Куда более впечатляют и убеждают в любовной прозе позднего Бунина вопросы: “Связать, погубить себя навеки?” (“Таня”), которые предполагают грядущее и скорое охлаждение к предмету половой страсти: “А там я ее, в этих лакированных сапожках, в амазонке и в котелке, вероятно, тотчас же люто возненавижу!” (“Кума”), — чем скорописные уверения читателя в неиссякаемости “высокой” страсти: “И долго пропадал по самым грязным кабакам, спивался, всячески опускаясь все больше и больше”. По поводу финала “Чистого понедельника” я уже позволил себе однажды заметить, что все “Темные аллеи” (кроме пароходов, вагонов, ресторанов, дождей, цветов, комаров, молний, закатов) произошли из рассказа “Шампанское” Антона Павловича Чехова, также не самого первого из великих русских писателей в лабиринтах любовной страсти (зато такого убедительного во всем, что говорит о ее отсутствии). Именно поэтому так часто Бунин и подключает для развязки, выражаясь языком “Тысячи и одной ночи”, “Разрушительницу наслаждений и Разрушительницу собраний”.

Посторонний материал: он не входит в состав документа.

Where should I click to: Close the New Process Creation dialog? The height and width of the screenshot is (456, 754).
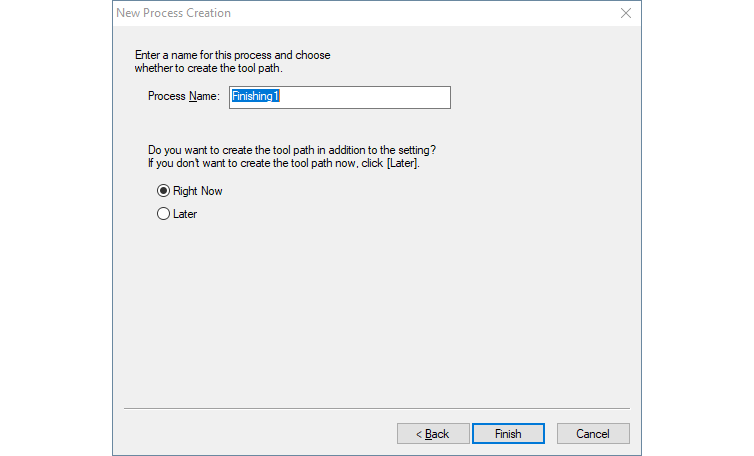[626, 13]
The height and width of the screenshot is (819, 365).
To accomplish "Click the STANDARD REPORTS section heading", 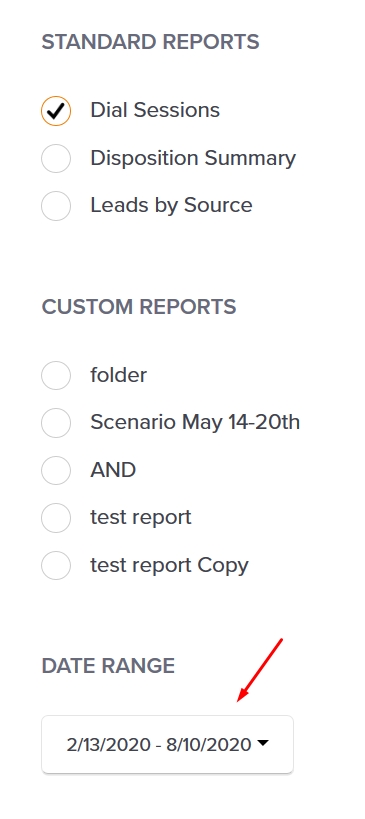I will pyautogui.click(x=150, y=42).
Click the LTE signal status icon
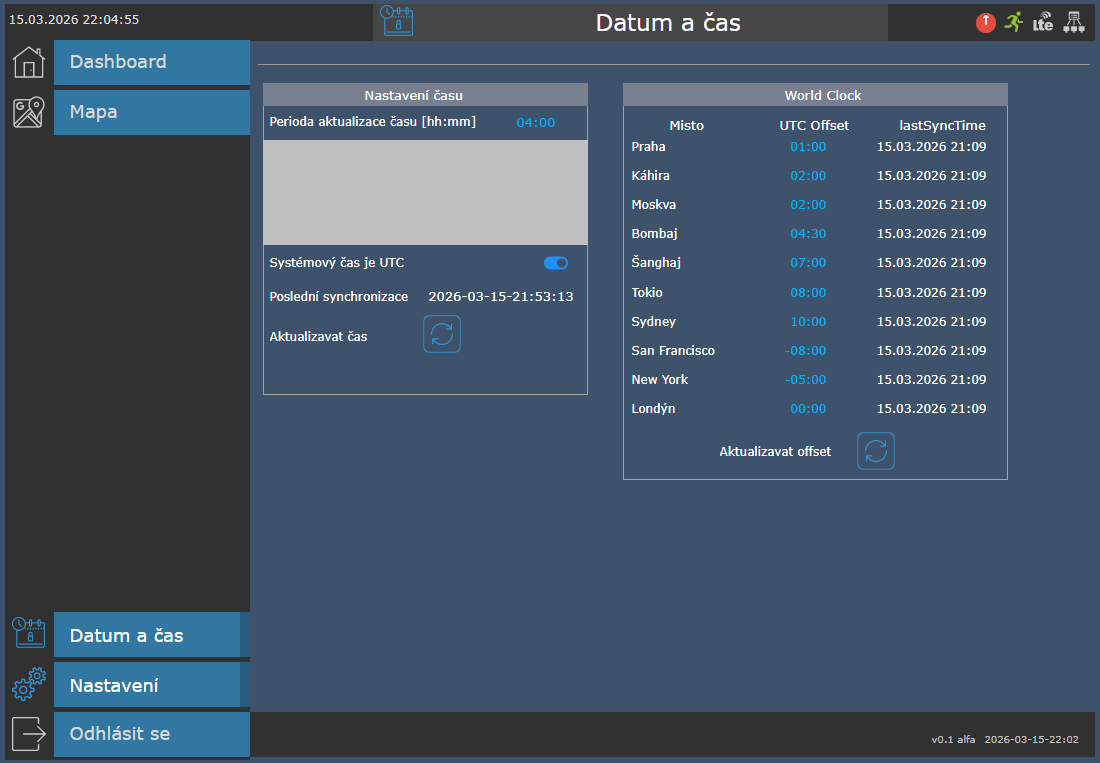Image resolution: width=1100 pixels, height=763 pixels. coord(1043,22)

Все любовные сцены (а по существу, одна и та же) “Темных аллей” не стоят беспощадных сексуальных эпизодов повестей “При дороге” или “Игнат”. Впрочем, у Бунина есть книга о любви, в которую веришь, а весь секрет, вероятно, в том, что “Жизнь Арсеньева” — non fiction.
У Веры же Павловой, которую наш коллега пристегнул к бунинской эстетике сексуального, к эстетике “солнечного удара”, нет вообще ничего похожего на солнечные удары, вспышки, мгновения и прочие заместители любви. Ее стихотворная летопись есть бесконечный, никогда не приедающийся акт любви. Думаю, не столько откровенность Павловой поразила и привлекла читателей, сколько эта непрерывно свершаемая новизна творимого. Ведь плотская любовь так часто и прежде, а уж в наш век почти непременно приедается, она делается в лучшем случае неизбежным развлечением, в худшем — рутинной обязанностью, и даже очень молодые люди с пренебрежением относятся к “мясной терке”.